** Task to complete **
Find the line containing "Where should I click to: Open the" in the entries below. Restate it and each line after it, word for word, up to and including the line containing "Set Signaturer count".

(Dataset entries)

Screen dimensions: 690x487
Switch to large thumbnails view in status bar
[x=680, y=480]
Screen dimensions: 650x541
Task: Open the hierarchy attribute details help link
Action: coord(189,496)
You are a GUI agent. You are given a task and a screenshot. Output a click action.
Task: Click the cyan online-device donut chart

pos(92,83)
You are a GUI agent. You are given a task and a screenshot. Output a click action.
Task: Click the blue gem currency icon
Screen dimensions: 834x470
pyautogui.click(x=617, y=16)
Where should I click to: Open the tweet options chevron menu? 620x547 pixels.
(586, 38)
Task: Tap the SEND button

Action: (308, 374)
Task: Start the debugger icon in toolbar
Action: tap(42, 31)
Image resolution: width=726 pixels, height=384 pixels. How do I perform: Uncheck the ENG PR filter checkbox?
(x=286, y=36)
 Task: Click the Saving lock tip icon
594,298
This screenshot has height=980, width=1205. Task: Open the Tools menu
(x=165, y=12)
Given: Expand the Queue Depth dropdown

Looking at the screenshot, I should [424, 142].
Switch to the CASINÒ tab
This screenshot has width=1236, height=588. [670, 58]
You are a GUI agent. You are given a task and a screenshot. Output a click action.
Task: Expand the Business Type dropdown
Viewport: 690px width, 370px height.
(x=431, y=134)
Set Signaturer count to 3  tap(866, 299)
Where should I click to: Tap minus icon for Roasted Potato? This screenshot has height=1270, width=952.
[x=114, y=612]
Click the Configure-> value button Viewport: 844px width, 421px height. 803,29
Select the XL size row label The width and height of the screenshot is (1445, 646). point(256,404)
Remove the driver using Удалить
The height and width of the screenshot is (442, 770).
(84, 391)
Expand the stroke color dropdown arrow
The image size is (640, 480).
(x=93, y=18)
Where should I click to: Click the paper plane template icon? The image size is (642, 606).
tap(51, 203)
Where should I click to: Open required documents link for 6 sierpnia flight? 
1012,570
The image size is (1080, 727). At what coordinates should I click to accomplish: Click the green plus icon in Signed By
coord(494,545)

** Problem solution **
Where should I click to: Open the tweet options chevron menu? 620x547 pixels.
(586, 38)
Task: Tap the SEND button

Action: (308, 374)
Task: Start the debugger icon in toolbar
Action: tap(42, 31)
Image resolution: width=726 pixels, height=384 pixels. How do I perform: Uncheck the ENG PR filter checkbox?
(x=286, y=36)
 Task: Click the Saving lock tip icon
594,298
This screenshot has height=980, width=1205. Task: Open the Tools menu
(x=165, y=12)
Given: Expand the Queue Depth dropdown

Looking at the screenshot, I should [424, 142].
Switch to the CASINÒ tab
This screenshot has width=1236, height=588. [670, 58]
You are a GUI agent. You are given a task and a screenshot. Output a click action.
Task: Expand the Business Type dropdown
Viewport: 690px width, 370px height.
(x=431, y=134)
Set Signaturer count to 3  tap(866, 299)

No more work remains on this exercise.